How to Distinguish from Similar Species: Puncturella. multistriata has about 30 primary ribs, each separated by 1-3 secondary ribs.  The primary ribs do not project more than 1 mm beyond the shell margin. Puncturella galeata has no anterior seam, about 49-63 ribs, and only grows to 2 cm.  Other keyhole limpets such as Diodora aspera and Fissurellidea bimaculata have a round opening at the apex instead of a slit in front.
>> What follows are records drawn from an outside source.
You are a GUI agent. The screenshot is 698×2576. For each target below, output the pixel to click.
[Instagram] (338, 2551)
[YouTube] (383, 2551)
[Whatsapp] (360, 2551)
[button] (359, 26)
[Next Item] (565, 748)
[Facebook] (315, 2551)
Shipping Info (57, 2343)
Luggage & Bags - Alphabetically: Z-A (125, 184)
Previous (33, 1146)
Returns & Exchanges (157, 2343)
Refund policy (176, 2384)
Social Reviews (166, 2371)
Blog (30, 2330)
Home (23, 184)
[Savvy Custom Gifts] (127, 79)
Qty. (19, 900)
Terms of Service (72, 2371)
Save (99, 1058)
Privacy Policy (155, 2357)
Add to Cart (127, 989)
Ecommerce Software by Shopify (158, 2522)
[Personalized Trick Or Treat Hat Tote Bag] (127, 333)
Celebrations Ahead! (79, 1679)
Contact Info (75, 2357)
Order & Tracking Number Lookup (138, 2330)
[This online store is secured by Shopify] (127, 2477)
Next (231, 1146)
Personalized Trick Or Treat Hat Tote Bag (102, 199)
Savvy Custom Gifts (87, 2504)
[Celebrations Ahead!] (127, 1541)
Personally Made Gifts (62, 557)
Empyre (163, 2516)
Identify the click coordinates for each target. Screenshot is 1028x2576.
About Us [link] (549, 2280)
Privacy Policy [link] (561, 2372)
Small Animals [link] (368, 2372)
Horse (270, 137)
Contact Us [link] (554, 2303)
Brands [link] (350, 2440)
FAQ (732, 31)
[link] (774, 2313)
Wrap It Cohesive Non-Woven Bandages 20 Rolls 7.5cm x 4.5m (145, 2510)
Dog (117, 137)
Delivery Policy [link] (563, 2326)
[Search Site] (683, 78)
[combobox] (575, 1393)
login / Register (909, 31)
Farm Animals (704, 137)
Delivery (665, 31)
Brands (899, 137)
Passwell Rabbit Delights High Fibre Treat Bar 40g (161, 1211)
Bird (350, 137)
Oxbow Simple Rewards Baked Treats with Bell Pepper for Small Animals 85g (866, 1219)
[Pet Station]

Geographical Range:  Alaska to Cabo San Qintin, Baja California

Depth Range:  Low intertidal to 200 m; more common subtidally

Habitat:  On and under rocks

Biology/Natural History:

Cranopsis was formerly considered to be a subset of Puncturella.



Dichotomous Keys:
  Flora and Fairbanks, 1967 (as P. cucullata)
  Kozloff 1987, 1996

General References:
  American Fisheries Society, 1998
  Harbo, 1997
  Morris, 1966 (as P. cucullata)
  Sept, 1999

Scientific Articles:

Web sites:

General Notes and Observations:  Locations, abundances, unusual behaviors:


This closeup shows the anterior slit and the seam which leads from the slit to the anterior edge of the shell.  This photo was made from a stack of photos which were combined by a computer algorithm to create a much greater depth of field (photo by Dave Cowles, technology by Keyence DHX-100 digital microscope and software)

The anterior slit is separated from the actual apex of the shell by a partition, as can be seen in this view of the underside.